[DATA FOR REVIEW Boundary: Start]

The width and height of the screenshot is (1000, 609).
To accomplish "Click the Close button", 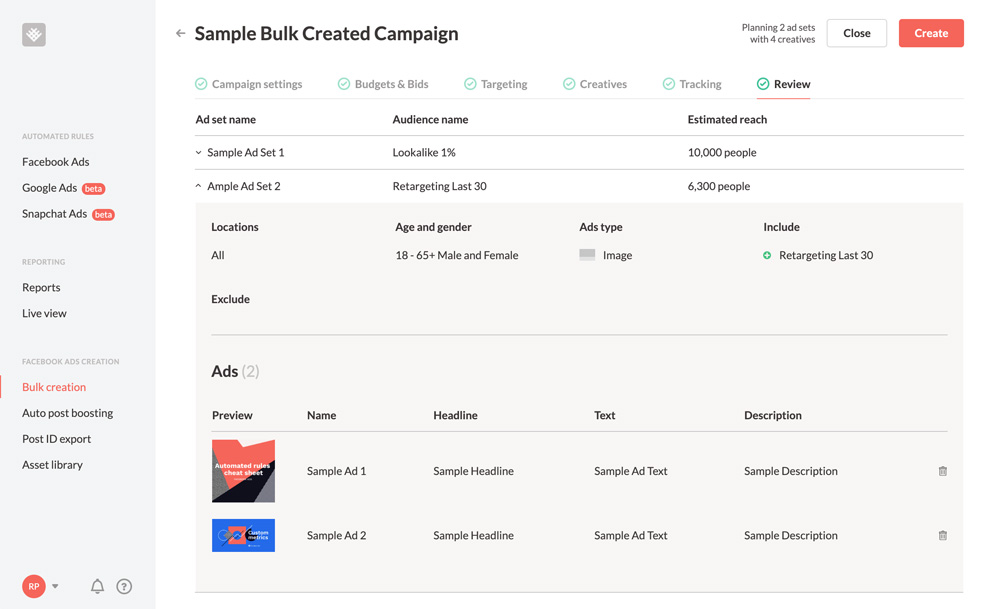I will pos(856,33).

[DATA FOR REVIEW Boundary: End]
[DATA FOR REVIEW Boundary: Start]

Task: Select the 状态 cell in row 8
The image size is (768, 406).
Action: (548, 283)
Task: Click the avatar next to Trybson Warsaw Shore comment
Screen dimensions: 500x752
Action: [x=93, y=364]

[DATA FOR REVIEW Boundary: End]
[DATA FOR REVIEW Boundary: Start]

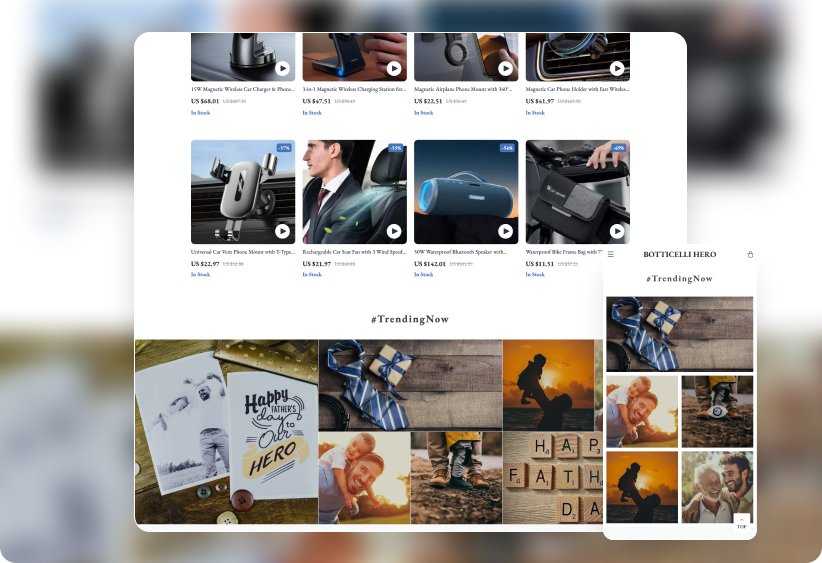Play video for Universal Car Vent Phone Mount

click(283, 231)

[DATA FOR REVIEW Boundary: End]

#### WHAT THE EXERCISE ASKS:
Go through the records above and copy each line where "Task" is found.

#### ANSWER SPACE:
Task: Select the 状态 cell in row 8
Task: Click the avatar next to Trybson Warsaw Shore comment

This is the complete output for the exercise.